Head sampling cannot recover traces later because an error, slow span, or important attribute appeared downstream; unsampled spans were never exported. Use SDK head sampling for edge-volume limits, and use Collector tail sampling when the decision must inspect the complete trace after spans arrive.

Steps to configure OpenTelemetry head sampling:

  1. Choose the sampler and ratio for new root traces.

    parentbased_traceidratio applies TraceIdRatioBased only to root spans. Child spans follow the sampled flag from their parent, which keeps a distributed trace from being partly exported by one service and dropped by the next.

  2. Set the sampler in the service startup environment.
    $ export OTEL_TRACES_SAMPLER="parentbased_traceidratio"
  3. Set the sampling ratio argument.
    $ export OTEL_TRACES_SAMPLER_ARG="0.25"

    OTEL_TRACES_SAMPLER_ARG for traceidratio and parentbased_traceidratio is a probability from 0.0 to 1.0. A value of 0.25 samples roughly one quarter of new root traces, but short test runs will not produce exactly 25 percent every time.

  4. Start or restart the instrumented service with the variables in the same environment as the SDK.

    For systemd, containers, and Kubernetes workloads, put the variables in the unit, container spec, deployment manifest, or runtime injection settings before the process starts. Code-created tracer providers that do not read SDK environment variables need the equivalent sampler set in code.

  5. Create a temporary Python SDK sampler check in an environment that has opentelemetry-sdk installed.
    sampling-check.py
    import os
     
    from opentelemetry import trace
    from opentelemetry.sdk.trace import TracerProvider
    from opentelemetry.sdk.trace.export import SimpleSpanProcessor, SpanExporter, SpanExportResult
     
     
    class CountingExporter(SpanExporter):
        def __init__(self):
            self.names = []
     
        def export(self, spans):
            self.names.extend(span.name for span in spans)
            return SpanExportResult.SUCCESS
     
     
    exporter = CountingExporter()
    provider = TracerProvider()
    provider.add_span_processor(SimpleSpanProcessor(exporter))
    trace.set_tracer_provider(provider)
     
    tracer = trace.get_tracer("sampling-check")
    for index in range(40):
        with tracer.start_as_current_span(f"checkout-{index:02d}"):
            with tracer.start_as_current_span(f"checkout-db-{index:02d}"):
                pass
     
    provider.force_flush()
     
    root_spans = [name for name in exporter.names if not name.startswith("checkout-db-")]
    child_spans = [name for name in exporter.names if name.startswith("checkout-db-")]
     
    print(f"sampler={os.getenv('OTEL_TRACES_SAMPLER', 'unset')}")
    print(f"sampler_arg={os.getenv('OTEL_TRACES_SAMPLER_ARG', 'unset')}")
    print("root_spans_started=40")
    print(f"exported_root_spans={len(root_spans)}")
    print(f"exported_child_spans={len(child_spans)}")
    print("first_exported_roots=" + ",".join(root_spans[:8]))

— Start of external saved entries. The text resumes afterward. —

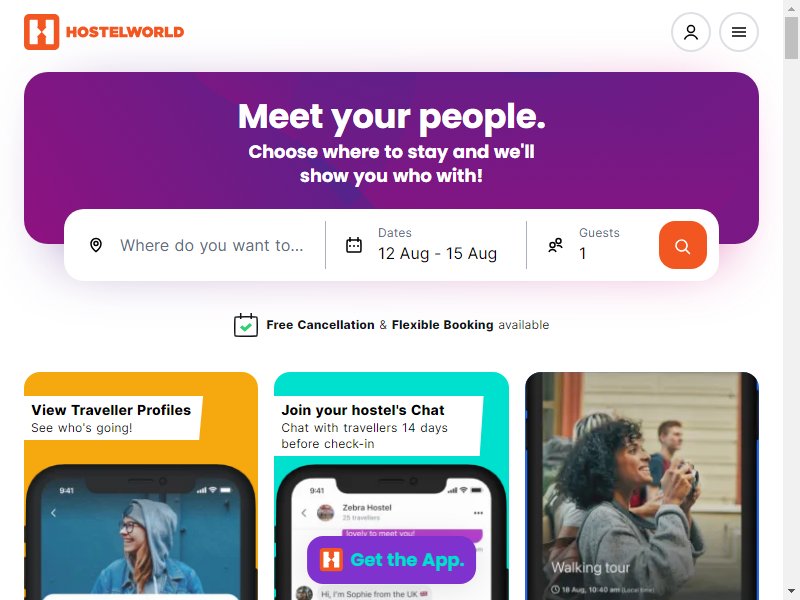Open the user account profile icon
The image size is (800, 600).
pos(691,32)
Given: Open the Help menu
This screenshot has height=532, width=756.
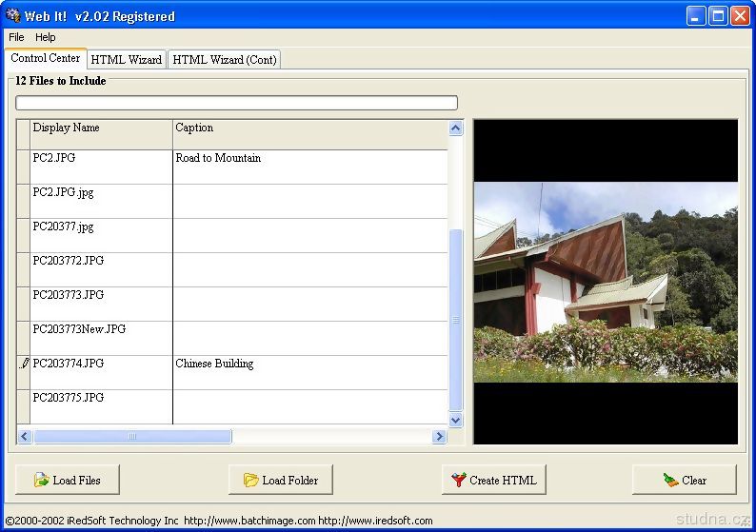Looking at the screenshot, I should (46, 37).
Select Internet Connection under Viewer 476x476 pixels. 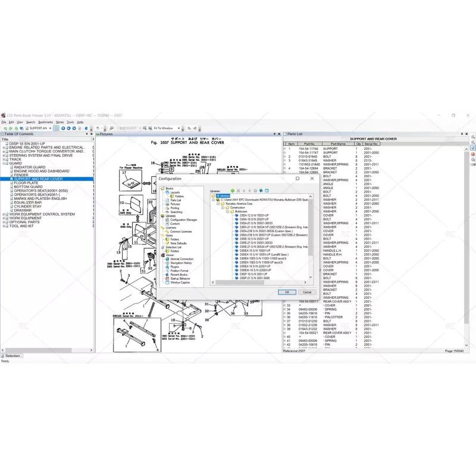point(181,259)
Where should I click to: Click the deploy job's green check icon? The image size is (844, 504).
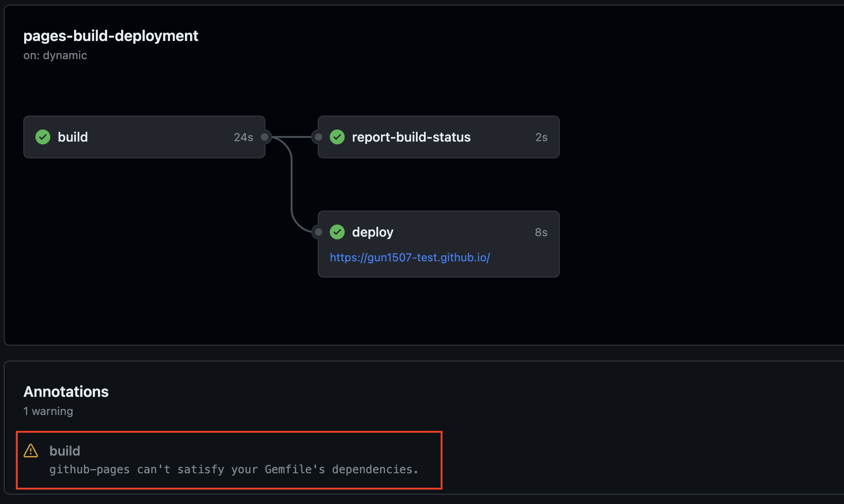click(337, 232)
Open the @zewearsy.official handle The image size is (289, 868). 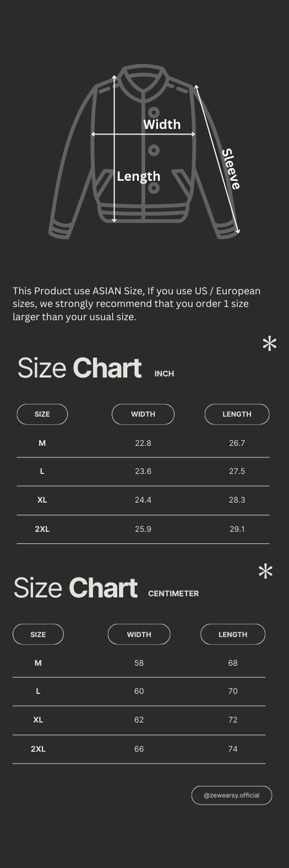232,795
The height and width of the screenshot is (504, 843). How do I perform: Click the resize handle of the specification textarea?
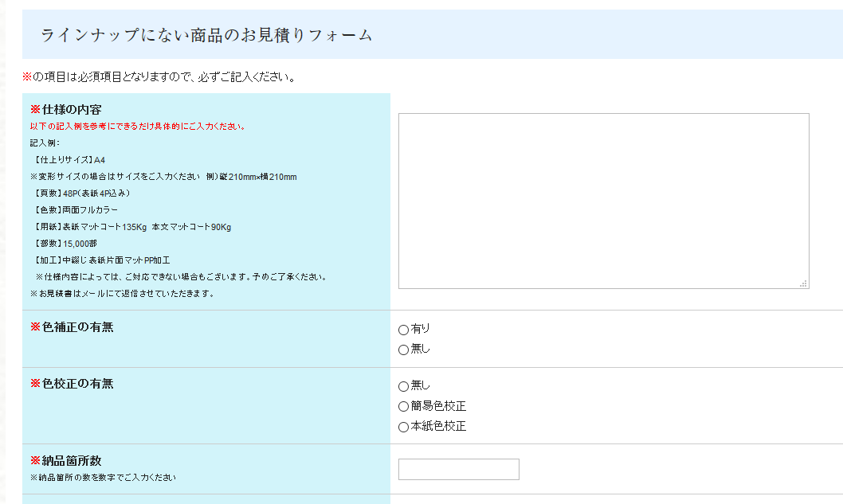pos(803,283)
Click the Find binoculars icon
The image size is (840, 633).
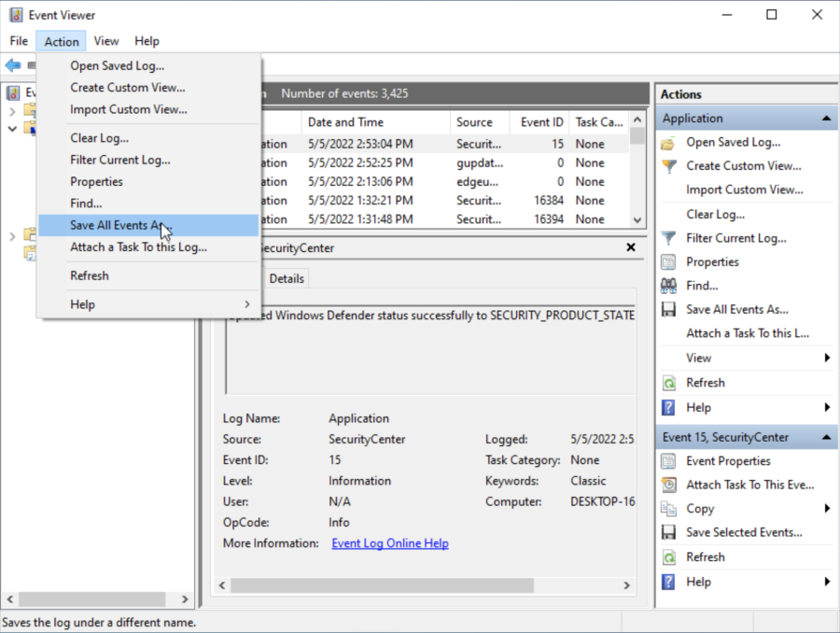coord(668,286)
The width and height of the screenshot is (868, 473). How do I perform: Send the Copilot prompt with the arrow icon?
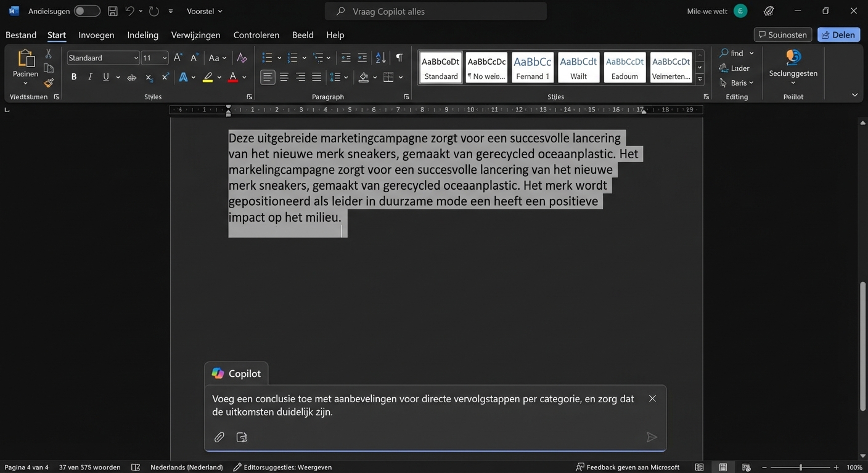(652, 437)
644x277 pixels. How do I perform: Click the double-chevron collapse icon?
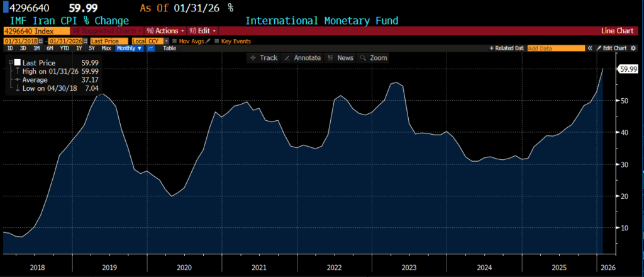pyautogui.click(x=591, y=48)
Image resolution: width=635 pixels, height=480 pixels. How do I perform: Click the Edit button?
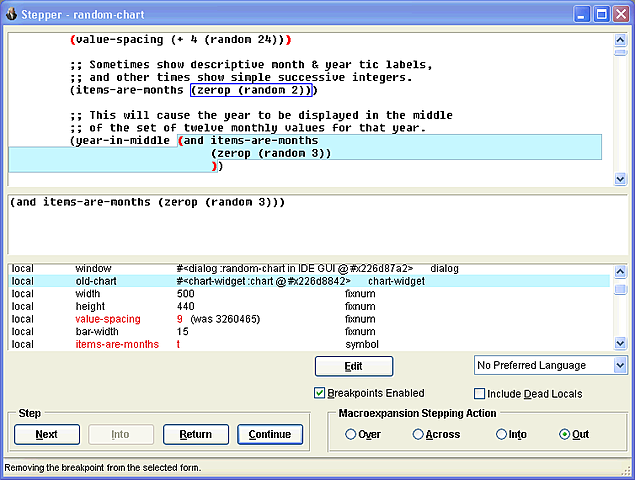354,366
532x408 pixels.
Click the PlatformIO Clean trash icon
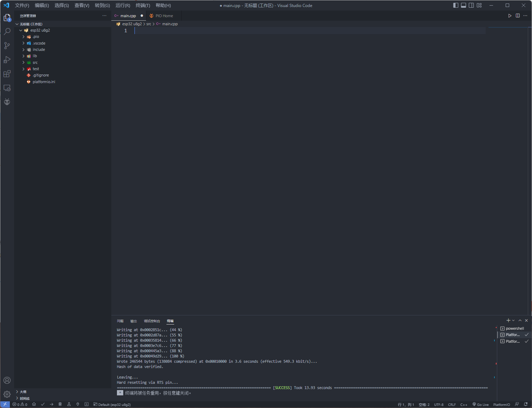point(60,404)
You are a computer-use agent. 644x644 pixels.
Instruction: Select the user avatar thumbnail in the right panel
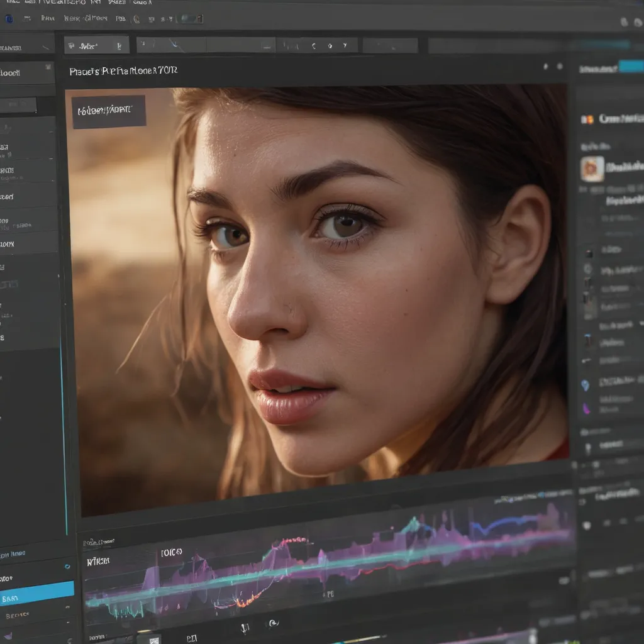pos(591,170)
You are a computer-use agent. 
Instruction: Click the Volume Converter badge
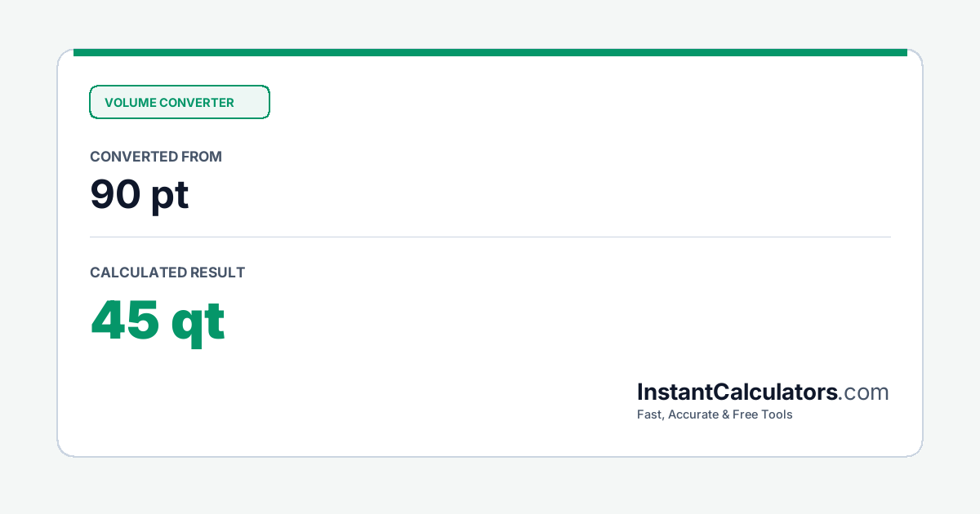(x=179, y=102)
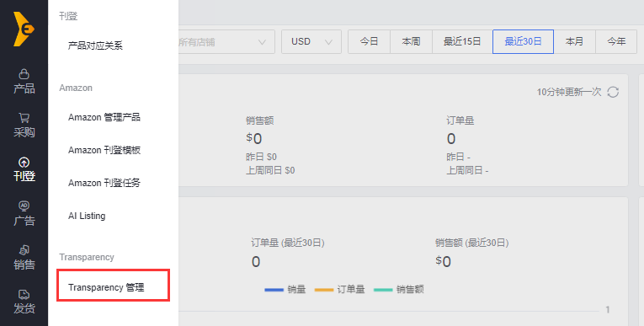The width and height of the screenshot is (644, 326).
Task: Toggle the blue 销量 legend swatch
Action: (x=274, y=290)
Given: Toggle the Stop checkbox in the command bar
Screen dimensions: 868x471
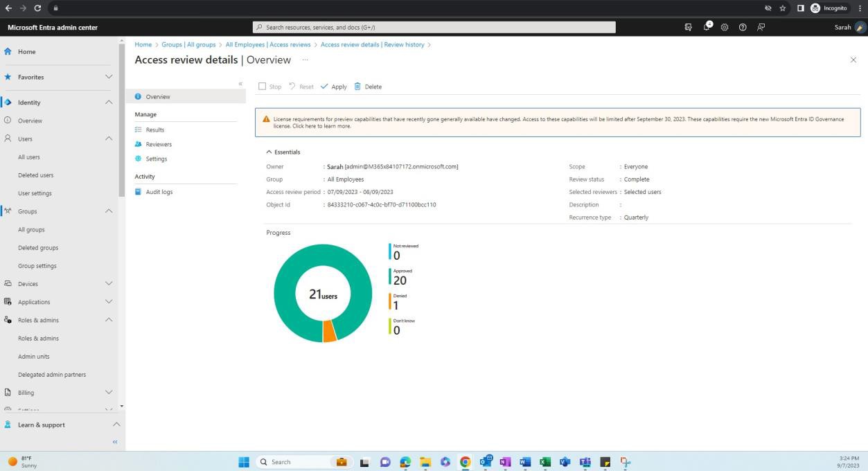Looking at the screenshot, I should pos(263,87).
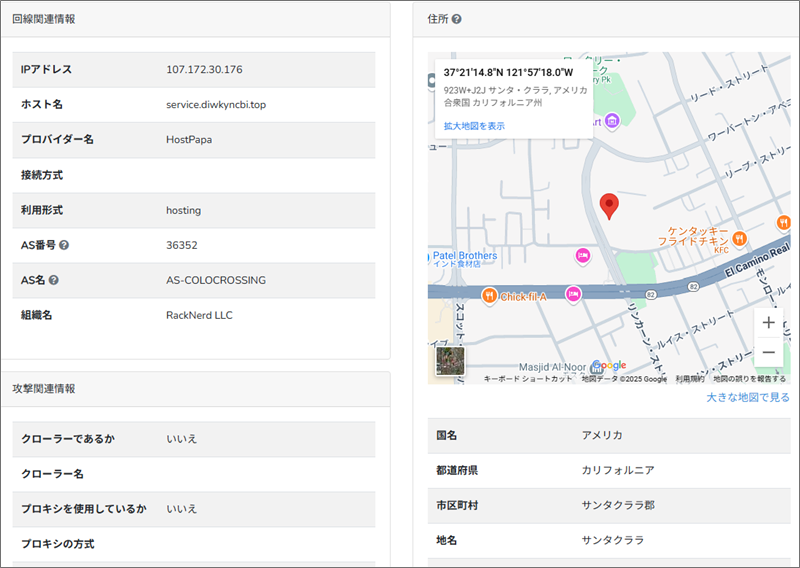Click the Chick-fil-A restaurant icon on map
The image size is (800, 568).
(x=489, y=295)
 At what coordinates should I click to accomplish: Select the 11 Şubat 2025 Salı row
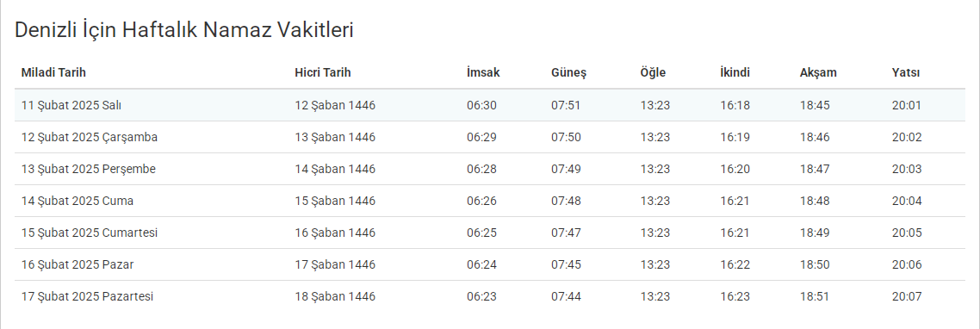(x=490, y=105)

    The CountingExporter receives only sampled spans. Unsampled root spans and their child spans are not passed to the span processor or exporter.

  6. Run the sampler check from the same shell environment.
    $ python3 sampling-check.py
    sampler=parentbased_traceidratio
    sampler_arg=0.25
    root_spans_started=40
    exported_root_spans=6
    exported_child_spans=6
    first_exported_roots=checkout-04,checkout-05,checkout-27,checkout-29,checkout-35,checkout-37

    The exact count changes between short runs because TraceIdRatioBased is probabilistic. The child count matching the exported root count confirms that parent-based sampling kept each sampled trace together.

  7. Apply the same variables where the real service starts.

    Keep existing exporter and resource variables such as OTEL_EXPORTER_OTLP_ENDPOINT and OTEL_SERVICE_NAME in the same startup surface. The sampler only changes which spans are recorded and exported; it does not identify the service or choose the destination.

  8. Verify the trace volume in the Collector debug output or backend search after the service restarts.
    Resource service.name=checkout-api
    Span #0
    Name           : checkout-04
    Trace ID       : 4fd0c9fb3a4b0c12c49bb1df32b1d7e8
    Flags          : Sampled
    ##### snipped #####

    For a 0.25 root ratio, expect fewer traces than request count over time rather than an exact per-minute percentage. If every request still appears, confirm the process started after the sampler variables were set and that application code did not override the tracer provider sampler.

  9. Remove the temporary sampler check file.
    $ rm sampling-check.py